The input:

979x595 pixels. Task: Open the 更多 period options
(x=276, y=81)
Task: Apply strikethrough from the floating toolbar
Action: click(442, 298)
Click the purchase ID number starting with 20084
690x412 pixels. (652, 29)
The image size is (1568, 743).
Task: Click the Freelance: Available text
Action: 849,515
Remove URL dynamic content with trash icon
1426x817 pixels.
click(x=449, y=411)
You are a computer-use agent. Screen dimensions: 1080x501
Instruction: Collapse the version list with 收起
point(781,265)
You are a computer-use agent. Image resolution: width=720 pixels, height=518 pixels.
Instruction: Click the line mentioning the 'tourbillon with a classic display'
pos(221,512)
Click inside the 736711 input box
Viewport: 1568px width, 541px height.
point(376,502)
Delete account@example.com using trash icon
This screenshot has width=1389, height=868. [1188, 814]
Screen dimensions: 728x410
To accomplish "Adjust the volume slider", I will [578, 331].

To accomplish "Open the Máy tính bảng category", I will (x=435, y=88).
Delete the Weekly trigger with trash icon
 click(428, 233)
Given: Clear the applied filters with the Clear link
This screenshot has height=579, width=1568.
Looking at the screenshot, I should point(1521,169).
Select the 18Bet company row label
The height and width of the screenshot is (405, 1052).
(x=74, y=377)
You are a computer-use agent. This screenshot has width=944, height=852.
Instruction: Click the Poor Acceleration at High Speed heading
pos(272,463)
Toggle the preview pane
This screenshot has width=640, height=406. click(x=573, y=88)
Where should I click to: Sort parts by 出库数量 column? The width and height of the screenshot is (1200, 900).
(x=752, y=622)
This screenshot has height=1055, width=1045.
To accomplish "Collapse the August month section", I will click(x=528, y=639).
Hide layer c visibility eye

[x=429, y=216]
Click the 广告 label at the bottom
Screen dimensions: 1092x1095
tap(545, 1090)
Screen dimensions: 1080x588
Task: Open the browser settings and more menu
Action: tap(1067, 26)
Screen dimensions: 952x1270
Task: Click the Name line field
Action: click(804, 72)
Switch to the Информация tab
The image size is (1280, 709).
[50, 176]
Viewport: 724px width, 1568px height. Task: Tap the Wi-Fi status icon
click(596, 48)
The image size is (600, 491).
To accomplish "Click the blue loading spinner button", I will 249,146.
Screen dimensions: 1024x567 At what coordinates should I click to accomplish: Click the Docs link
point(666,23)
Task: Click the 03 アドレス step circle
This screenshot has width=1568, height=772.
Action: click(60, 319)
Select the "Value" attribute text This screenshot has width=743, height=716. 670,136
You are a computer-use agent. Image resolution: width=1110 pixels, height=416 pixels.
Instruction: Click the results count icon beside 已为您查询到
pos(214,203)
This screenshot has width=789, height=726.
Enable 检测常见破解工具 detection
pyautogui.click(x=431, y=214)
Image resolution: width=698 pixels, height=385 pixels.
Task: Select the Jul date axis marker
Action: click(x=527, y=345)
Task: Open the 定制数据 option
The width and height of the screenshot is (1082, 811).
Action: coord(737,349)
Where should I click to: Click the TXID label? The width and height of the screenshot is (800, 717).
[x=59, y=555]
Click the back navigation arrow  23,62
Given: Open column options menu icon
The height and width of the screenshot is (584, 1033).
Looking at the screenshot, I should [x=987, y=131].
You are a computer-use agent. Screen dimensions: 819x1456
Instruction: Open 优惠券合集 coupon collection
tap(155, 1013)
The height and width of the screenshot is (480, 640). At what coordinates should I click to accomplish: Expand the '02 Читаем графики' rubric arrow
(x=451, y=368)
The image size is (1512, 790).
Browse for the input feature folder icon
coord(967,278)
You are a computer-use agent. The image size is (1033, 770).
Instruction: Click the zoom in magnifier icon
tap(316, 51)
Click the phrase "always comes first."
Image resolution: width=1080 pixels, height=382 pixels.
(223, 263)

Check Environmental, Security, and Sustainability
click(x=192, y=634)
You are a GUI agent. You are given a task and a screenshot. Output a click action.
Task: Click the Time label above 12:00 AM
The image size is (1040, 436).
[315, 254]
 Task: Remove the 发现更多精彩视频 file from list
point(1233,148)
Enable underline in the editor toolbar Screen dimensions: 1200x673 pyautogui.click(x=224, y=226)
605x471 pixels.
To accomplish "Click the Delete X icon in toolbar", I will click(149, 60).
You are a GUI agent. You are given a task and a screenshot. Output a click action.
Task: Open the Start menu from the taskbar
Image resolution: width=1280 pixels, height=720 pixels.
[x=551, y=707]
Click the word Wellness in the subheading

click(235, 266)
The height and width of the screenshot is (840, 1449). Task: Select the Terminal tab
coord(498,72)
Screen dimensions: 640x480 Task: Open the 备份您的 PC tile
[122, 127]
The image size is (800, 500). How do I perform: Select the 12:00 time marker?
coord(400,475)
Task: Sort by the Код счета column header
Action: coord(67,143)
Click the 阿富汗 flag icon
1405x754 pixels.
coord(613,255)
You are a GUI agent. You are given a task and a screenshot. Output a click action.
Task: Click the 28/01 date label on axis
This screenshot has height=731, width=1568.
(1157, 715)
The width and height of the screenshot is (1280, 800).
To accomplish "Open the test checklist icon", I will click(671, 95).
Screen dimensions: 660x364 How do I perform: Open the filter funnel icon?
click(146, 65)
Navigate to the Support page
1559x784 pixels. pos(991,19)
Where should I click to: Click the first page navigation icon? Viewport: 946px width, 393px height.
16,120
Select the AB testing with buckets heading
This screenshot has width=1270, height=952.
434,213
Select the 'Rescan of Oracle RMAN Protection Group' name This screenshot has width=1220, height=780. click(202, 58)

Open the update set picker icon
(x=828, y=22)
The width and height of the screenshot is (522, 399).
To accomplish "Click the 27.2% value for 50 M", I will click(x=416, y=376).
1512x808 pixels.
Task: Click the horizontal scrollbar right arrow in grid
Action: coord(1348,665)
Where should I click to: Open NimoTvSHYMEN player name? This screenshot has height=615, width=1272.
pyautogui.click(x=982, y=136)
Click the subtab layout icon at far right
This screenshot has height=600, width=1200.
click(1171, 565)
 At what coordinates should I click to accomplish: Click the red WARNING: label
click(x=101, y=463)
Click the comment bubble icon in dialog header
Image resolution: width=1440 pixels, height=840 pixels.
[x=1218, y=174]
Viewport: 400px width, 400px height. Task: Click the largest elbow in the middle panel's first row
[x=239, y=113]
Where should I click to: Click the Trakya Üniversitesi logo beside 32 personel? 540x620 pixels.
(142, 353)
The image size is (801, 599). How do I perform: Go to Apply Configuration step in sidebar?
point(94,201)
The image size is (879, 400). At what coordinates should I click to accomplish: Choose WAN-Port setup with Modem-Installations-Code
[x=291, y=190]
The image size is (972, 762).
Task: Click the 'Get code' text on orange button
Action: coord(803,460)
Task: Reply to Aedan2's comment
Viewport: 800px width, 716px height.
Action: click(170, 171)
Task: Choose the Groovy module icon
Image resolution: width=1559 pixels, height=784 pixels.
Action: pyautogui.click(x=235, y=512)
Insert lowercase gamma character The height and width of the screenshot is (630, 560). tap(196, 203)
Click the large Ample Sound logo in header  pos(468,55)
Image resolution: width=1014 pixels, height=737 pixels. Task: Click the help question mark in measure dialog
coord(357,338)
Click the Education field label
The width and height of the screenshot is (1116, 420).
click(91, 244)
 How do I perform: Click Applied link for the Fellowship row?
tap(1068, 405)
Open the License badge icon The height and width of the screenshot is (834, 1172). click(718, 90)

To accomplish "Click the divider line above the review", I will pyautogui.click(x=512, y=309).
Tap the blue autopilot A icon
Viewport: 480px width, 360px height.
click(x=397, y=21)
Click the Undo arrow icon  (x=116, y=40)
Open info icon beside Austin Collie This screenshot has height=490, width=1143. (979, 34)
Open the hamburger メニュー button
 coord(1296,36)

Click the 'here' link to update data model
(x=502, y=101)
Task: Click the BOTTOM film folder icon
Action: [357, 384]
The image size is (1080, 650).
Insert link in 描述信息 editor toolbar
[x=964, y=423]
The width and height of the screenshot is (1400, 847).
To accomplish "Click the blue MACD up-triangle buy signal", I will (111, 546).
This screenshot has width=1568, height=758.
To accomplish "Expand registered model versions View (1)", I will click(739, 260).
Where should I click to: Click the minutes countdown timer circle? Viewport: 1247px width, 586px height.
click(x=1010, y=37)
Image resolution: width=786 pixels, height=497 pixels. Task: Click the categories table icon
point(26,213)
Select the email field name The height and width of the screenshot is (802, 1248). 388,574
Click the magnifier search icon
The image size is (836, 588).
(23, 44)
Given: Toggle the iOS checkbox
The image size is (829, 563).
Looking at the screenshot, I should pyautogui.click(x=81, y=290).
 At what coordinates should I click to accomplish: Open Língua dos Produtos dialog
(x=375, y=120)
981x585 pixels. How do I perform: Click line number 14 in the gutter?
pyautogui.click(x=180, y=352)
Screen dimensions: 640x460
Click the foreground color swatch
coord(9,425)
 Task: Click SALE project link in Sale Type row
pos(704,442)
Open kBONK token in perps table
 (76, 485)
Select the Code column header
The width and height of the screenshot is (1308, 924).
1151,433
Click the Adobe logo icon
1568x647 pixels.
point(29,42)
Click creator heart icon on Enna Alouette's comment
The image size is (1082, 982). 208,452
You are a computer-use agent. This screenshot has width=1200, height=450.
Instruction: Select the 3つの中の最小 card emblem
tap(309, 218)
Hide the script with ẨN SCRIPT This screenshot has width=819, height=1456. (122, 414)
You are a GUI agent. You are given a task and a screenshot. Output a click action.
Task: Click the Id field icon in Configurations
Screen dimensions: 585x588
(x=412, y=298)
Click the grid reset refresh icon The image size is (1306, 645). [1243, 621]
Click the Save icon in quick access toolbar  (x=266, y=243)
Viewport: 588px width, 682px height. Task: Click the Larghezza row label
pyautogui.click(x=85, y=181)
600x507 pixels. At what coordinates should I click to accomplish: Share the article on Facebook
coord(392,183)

Exercise directions:
Please return every line from the first one in the records above down to the line containing "This screenshot has height=1055, width=1045.", including both, exactly as written and nothing more.

Reply:
979x595 pixels. Task: Open the 更多 period options
(x=276, y=81)
Task: Apply strikethrough from the floating toolbar
Action: click(442, 298)
Click the purchase ID number starting with 20084
690x412 pixels. (652, 29)
The image size is (1568, 743).
Task: Click the Freelance: Available text
Action: 849,515
Remove URL dynamic content with trash icon
1426x817 pixels.
click(x=449, y=411)
You are a computer-use agent. Screen dimensions: 1080x501
Instruction: Collapse the version list with 收起
point(781,265)
You are a computer-use agent. Image resolution: width=720 pixels, height=518 pixels.
Instruction: Click the line mentioning the 'tourbillon with a classic display'
pos(221,512)
Click inside the 736711 input box
Viewport: 1568px width, 541px height.
point(376,502)
Delete account@example.com using trash icon
This screenshot has width=1389, height=868. [1188, 814]
Screen dimensions: 728x410
To accomplish "Adjust the volume slider", I will [578, 331].

To accomplish "Open the Máy tính bảng category", I will (x=435, y=88).
Delete the Weekly trigger with trash icon
 click(428, 233)
Given: Clear the applied filters with the Clear link
This screenshot has height=579, width=1568.
Looking at the screenshot, I should point(1521,169).
Select the 18Bet company row label
The height and width of the screenshot is (405, 1052).
(x=74, y=377)
You are a computer-use agent. This screenshot has width=944, height=852.
Instruction: Click the Poor Acceleration at High Speed heading
pos(272,463)
Toggle the preview pane
This screenshot has width=640, height=406. click(x=573, y=88)
Where should I click to: Sort parts by 出库数量 column? The width and height of the screenshot is (1200, 900).
(x=752, y=622)
This screenshot has height=1055, width=1045.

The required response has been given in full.